» **Page text**:
⟨

Value added tax (“VAT”)
On January 1, 2012, the PRC Ministry of Finance and the State Administration of Taxation officially launched a pilot VAT reform program (“Pilot Program”), applicable to businesses in selected industries. Such VAT Pilot Program was phased-in in Beijing, Jiangsu, Anhui, Fujian, Guangdong, Tianjin, Zhejiang, and Hubei between September and December 2012. Businesses in the Pilot Program would pay VAT instead of sales tax. Starting from August 1, 2013, the Pilot Program was expanded to cover all regions in the PRC. The net VAT balance between input VAT and output VAT is recorded as accrued expenses in the Company’s financial statements.
From March 2017, QCM is a small-scale taxpayer subject to a 3% VAT rate.
Income recognition
Recognition of Revenue
Revenue is reported net of business taxes and VAT. The Company is in the business of consultancy and management services. Consultancy and management services are generally paid in advance and is initially recorded as deferred revenue. Revenue is recognized proportionately as the instruction is delivered over the period of the service fees collected.
Revenue is generated through delivery of services. Revenue is recognized when a customer receives services and is recognized in an amount that reflects the consideration that the Company expects to receive in exchange for those services. In addition, the standard requires disclosure of the nature, amount, timing, and uncertainty of revenue and cash flows arising from contracts with customers. The amount of revenue that is recorded reflects the consideration that the Company expects to receive in exchange for those services. The Company applies the following five-step model in order to determine this amount:
(i) identification of the services in the contract;
(ii) determination of whether the services are performance obligations, including whether they are distinct in the context of the contract;
(iii) measurement of the transaction price, including the constraint on variable consideration;
(iv) allocation of the transaction price to the performance obligations; and
(v) recognition of revenue when (or as) the Company satisfies each performance obligation.
The Company only applies the five-step model to contracts when it is probable that the Company will collect the consideration it is entitled to in exchange for the goods or services it transfers to the customer. Once a contract is determined to be within the scope of ASC 606 at contract inception, the Company reviews the contract to determine which performance obligations the Company must deliver and which of these performance obligations are distinct. The Company recognizes as revenues the amount of the transaction price that is allocated to the respective performance obligation when the performance obligation is satisfied or as it is satisfied. Generally, the Company’s performance obligations are transferred to customers at a point in time, typically upon delivery.
For all reporting periods, the Company has not disclosed the value of unsatisfied performance obligations for all service revenue contracts with an original expected length of one year or less, which is an optional exemption that is permitted under the adopted rules.
Other Income and other expenses
Other income and other expenses are recognized on an accrual basis in accordance with the substance of the relevant agreements.
Retirement benefits
Retirement benefits in the form of mandatory government sponsored defined contribution plans are charged to either expenses as incurred or allocated to inventory as part of overhead.
Income taxes
Income tax expense comprises current and deferred taxation and is recognized in profit or loss except to the extent that it relates to items recognized directly in other comprehensive income or equity, in which case it is recognized directly in other comprehensive income or equity. Current tax is the expected tax payable on the taxable income for the year, using tax rates enacted or substantively enacted at the reporting date, and any adjustment to tax payable with respect to previous periods.

⟩

» **Work to do**: Extend the accounting policy notes above, picking up right after their final sentence on current tax.

» **Entries on target coordinates**:
⟨

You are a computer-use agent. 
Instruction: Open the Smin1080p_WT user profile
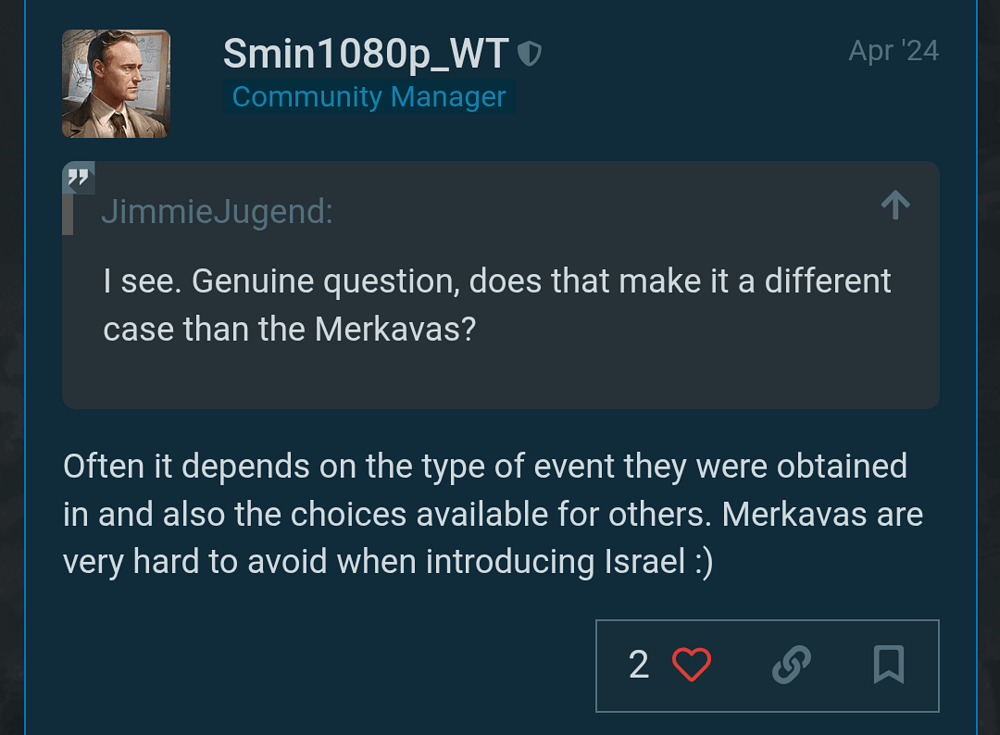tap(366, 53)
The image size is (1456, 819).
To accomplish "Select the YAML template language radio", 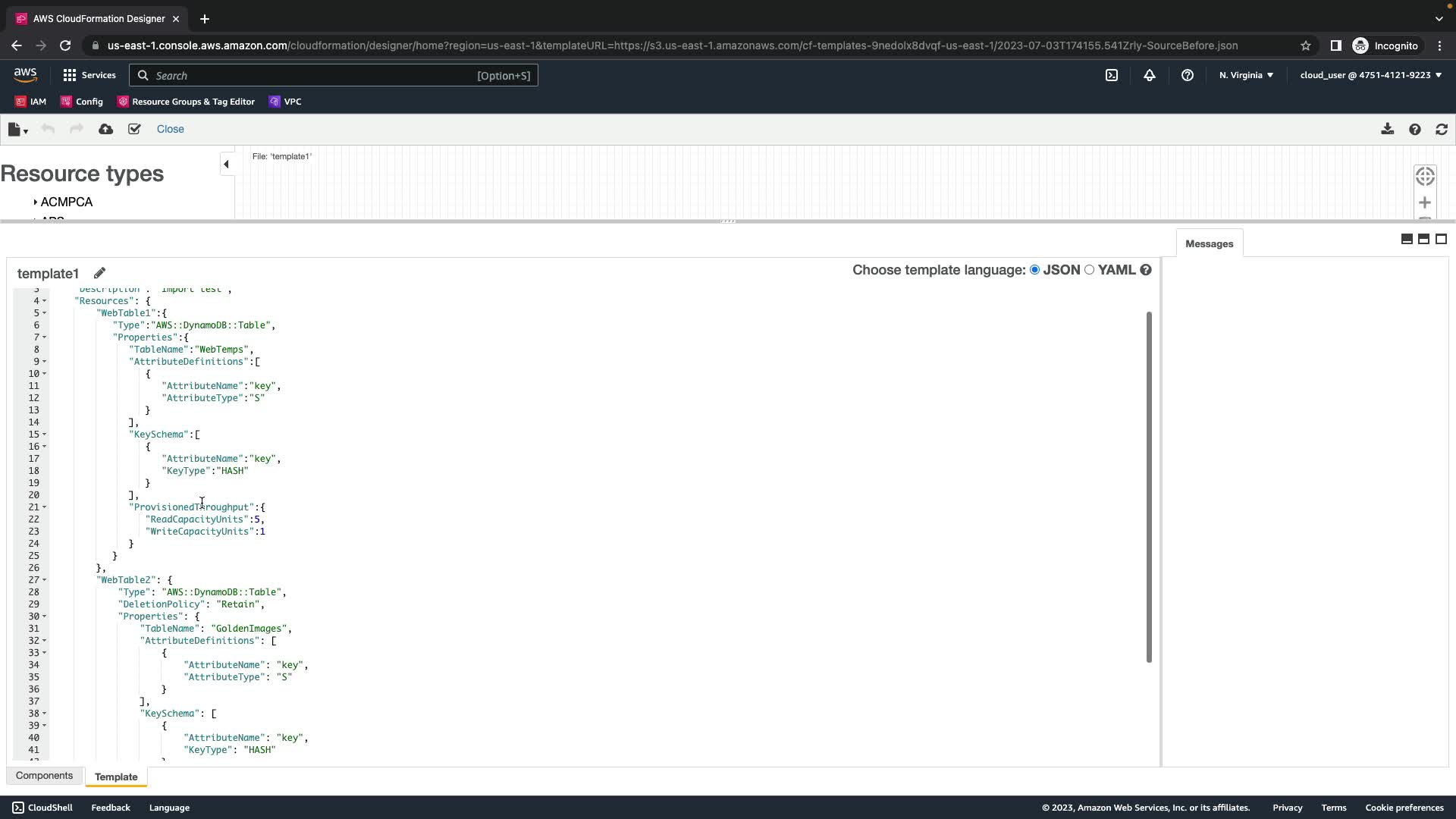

⟩

» **Result of the task**:
The Company accounts for income tax using an asset and liability approach and allows for recognition of deferred tax benefits in future years. Under the asset and liability approach, deferred taxes are provided for the net tax effects of temporary differences between the carrying amounts of assets and liabilities for financial reporting purposes and the amounts used for income tax purposes. A valuation allowance is provided for deferred tax assets if it is more likely than not these items will either expire before the Company is able to realize their benefits, or that future realization is uncertain.
The Company accounts for uncertain tax positions by reporting a liability for unrecognized tax benefits resulting from uncertain tax positions taken or expected to be taken in a tax return. Tax benefits are recognized from uncertain tax positions when the Company believes that it is more likely than not that the tax position will be sustained on examination by the tax authorities based on the technical merits of the position. The Company recognizes interest and penalties, if any, related to unrecognized tax benefits in income tax expenses.
Comprehensive income
The Company uses FASB ASC Topic 220, “Reporting Comprehensive Income”. Comprehensive income is comprised of net income and all changes to the statements of stockholders’ equity, except the changes in paid-in capital and distributions to stockholders due to investments by stockholders.
Earnings per share
The Company computes earnings per share (“EPS”) in accordance with ASC Topic 260, “Earnings per share”. Basic EPS is measured as the income or loss available to common shareholders divided by the weighted average common shares outstanding for the period. Diluted EPS presents the dilutive effect on a per share basis from the potential conversion of convertible securities or the exercise of options and/or warrants; the dilutive effects of potentially convertible securities are calculated using the as-if method; the potentially dilutive effects of options or warrants are calculated using the treasury stock method. Securities that are potentially an anti-dilutive effect (i.e. those that increase income per share or decrease loss per share) are excluded from the calculation of diluted EPS.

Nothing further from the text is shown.